The Long Island to Moon Island Bridge Ruins

After clearing the bridge ruins and returning to a more central course just outside the main channel I can see the gap between the final two islands, Spectacle and Thompson. Unfortunately, the incoming tide is known to eddy around Thompson Island providing a contrary current that can significantly slow a swimmer’s progress. At the tip of Thompson Island, with the Boston Skyline and race finish line only two miles distant, I hit the full force of the contrary current. Spectacle and Thompson Islands, the Scylla, and Charybdis of the BLS are well-known hazards, best taken down the middle. Somehow this warning, so clearly stated at the pre-race meeting, was forgotten or ignored, and now I find myself firmly in their grip. My legs no longer feel like a part of me due to the cold exacerbated by the lack of kicking. Nonetheless, I give my legs a pep talk, attempting to recruit them to the effort. I was apparently successful, as they once again began to contribute to the effort and help to slowly break free from the monsters’ grasp. With the final hurdle cleared, the end was in sight, yet still a mile distant. As I try to relax and maintain a constant pace to carry me through the final mile, I begin to feel very cold. It seems recruiting my legs back onto the team resulted in some pretty cold blood returning to my core from its hiatus in my heretofore freeloading legs. I had not felt this cold since first jumping in, but the prospect of actually finishing kept me going. With about a quarter mile left, my support team congratulated me and pointed me toward the finish. Ignited by hope, I powered through the last few yards to a warm reception at the finish line.

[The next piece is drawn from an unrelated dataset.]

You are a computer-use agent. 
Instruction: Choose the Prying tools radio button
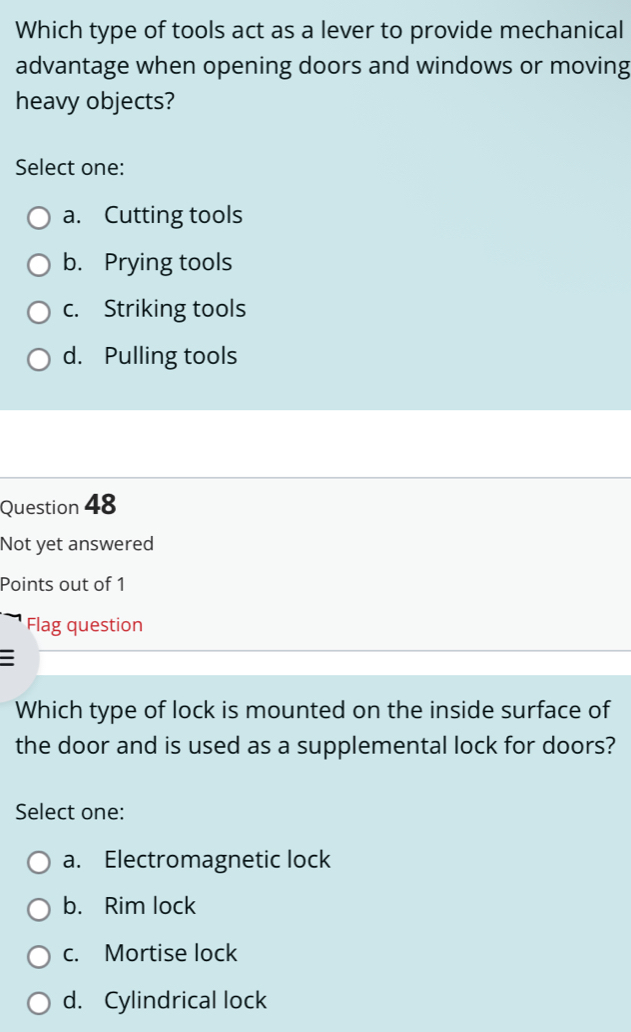(39, 264)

I was the twelfth person to finish, well under the five-hour limit, setting a new record for the oldest person ever to finish the race. Of the 22 solo swimmers, two reached their personal limits and withdrew during the swim while five continued swimming until the five-hour time limit was reached and the order given to board their escort vessels. These folks referred to collectively as 5-hour swimmers, earned the respect of all participants since continuing to move forward for five full hours in very cold water is every bit as challenging as finishing the eight-mile course.

Like so many things in my life, this particular success has roots in my academy experience. Coach Higgins gave me one of my first lessons in leadership when he recognized my strength (endurance), while explaining his needs (speed). Making a tough decision while showing respect for the person involved was a lasting lesson for me. Then, decades after graduation, having Coach Roberts reach out to me and offer help was another lesson in leadership, and the value of maintaining the links in the chain. Finally, as the class of 2022 begins defending the long and proud tradition of Navy Swimming, the class of ‘72 has an opportunity to reach out as “another link in the chain” to pass on the best of our lifetimes of learnings relative to leadership and life; lessons that are immune to the passage of time. The challenge, of course, will be in convincing the class of 2022 that a bunch of old Vietnam-era alumni have something meaningful to offer. Ex Scientia Tridens.